The answer must be the lines from the one containing "Select the 时间" through the last line of the data below, copied exactly, with nothing else.

[[ RECORDS SUPPLIED, beginning ]]

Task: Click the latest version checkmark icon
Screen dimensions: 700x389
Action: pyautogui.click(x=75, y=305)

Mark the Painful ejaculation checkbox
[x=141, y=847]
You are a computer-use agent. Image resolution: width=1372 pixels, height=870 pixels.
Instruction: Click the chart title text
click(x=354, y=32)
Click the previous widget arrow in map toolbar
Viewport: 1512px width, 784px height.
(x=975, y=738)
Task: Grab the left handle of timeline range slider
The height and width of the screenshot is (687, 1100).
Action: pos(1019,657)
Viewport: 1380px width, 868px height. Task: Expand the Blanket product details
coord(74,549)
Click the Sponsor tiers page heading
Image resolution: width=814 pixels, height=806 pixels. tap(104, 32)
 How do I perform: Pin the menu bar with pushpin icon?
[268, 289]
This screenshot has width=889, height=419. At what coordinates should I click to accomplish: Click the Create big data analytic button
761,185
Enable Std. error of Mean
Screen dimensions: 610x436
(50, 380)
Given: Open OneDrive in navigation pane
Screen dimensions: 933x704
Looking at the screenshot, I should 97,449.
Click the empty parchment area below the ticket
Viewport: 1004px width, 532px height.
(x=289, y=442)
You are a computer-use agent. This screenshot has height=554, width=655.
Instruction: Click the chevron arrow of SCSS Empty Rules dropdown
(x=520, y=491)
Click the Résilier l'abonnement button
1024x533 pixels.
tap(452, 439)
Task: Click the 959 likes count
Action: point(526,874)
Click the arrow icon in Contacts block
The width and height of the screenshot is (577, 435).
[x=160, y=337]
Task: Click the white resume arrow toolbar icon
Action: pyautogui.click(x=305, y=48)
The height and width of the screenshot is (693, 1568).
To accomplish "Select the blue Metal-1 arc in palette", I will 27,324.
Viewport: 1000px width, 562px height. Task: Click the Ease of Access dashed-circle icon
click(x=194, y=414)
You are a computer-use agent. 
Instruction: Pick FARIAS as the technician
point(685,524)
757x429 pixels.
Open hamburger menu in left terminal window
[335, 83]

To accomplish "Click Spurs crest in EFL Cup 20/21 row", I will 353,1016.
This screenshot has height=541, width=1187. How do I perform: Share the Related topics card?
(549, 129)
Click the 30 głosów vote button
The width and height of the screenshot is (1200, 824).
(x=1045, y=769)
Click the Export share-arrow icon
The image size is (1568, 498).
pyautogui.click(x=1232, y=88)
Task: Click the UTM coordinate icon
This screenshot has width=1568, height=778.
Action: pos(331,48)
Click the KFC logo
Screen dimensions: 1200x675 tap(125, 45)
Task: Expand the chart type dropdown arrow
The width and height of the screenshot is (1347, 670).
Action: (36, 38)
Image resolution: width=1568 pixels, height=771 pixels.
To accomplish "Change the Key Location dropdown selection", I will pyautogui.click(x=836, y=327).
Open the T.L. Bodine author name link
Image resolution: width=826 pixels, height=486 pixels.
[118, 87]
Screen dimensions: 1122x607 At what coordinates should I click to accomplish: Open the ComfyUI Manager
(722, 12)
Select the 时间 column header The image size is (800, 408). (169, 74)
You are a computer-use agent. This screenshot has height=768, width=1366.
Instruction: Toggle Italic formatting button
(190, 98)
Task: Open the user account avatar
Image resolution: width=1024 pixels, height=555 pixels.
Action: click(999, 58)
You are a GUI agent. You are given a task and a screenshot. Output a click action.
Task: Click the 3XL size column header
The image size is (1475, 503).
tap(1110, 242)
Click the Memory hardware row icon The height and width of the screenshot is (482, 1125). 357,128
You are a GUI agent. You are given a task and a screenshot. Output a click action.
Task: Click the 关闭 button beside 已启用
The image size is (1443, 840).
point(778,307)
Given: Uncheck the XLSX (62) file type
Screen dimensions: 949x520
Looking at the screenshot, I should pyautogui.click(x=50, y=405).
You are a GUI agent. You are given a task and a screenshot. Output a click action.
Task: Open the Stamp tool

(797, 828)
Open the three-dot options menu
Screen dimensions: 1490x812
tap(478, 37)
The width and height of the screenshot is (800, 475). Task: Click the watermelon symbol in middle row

[[ RECORDS SUPPLIED, end ]]

# SOLUTION FOR THIS TASK
Select the 时间 column header The image size is (800, 408). (169, 74)
You are a computer-use agent. This screenshot has height=768, width=1366.
Instruction: Toggle Italic formatting button
(190, 98)
Task: Open the user account avatar
Image resolution: width=1024 pixels, height=555 pixels.
Action: click(999, 58)
You are a GUI agent. You are given a task and a screenshot. Output a click action.
Task: Click the 3XL size column header
The image size is (1475, 503).
tap(1110, 242)
Click the Memory hardware row icon The height and width of the screenshot is (482, 1125). 357,128
You are a GUI agent. You are given a task and a screenshot. Output a click action.
Task: Click the 关闭 button beside 已启用
The image size is (1443, 840).
point(778,307)
Given: Uncheck the XLSX (62) file type
Screen dimensions: 949x520
Looking at the screenshot, I should pyautogui.click(x=50, y=405).
You are a GUI agent. You are given a task and a screenshot. Output a click action.
Task: Open the Stamp tool

(797, 828)
Open the three-dot options menu
Screen dimensions: 1490x812
tap(478, 37)
The width and height of the screenshot is (800, 475). Task: Click the watermelon symbol in middle row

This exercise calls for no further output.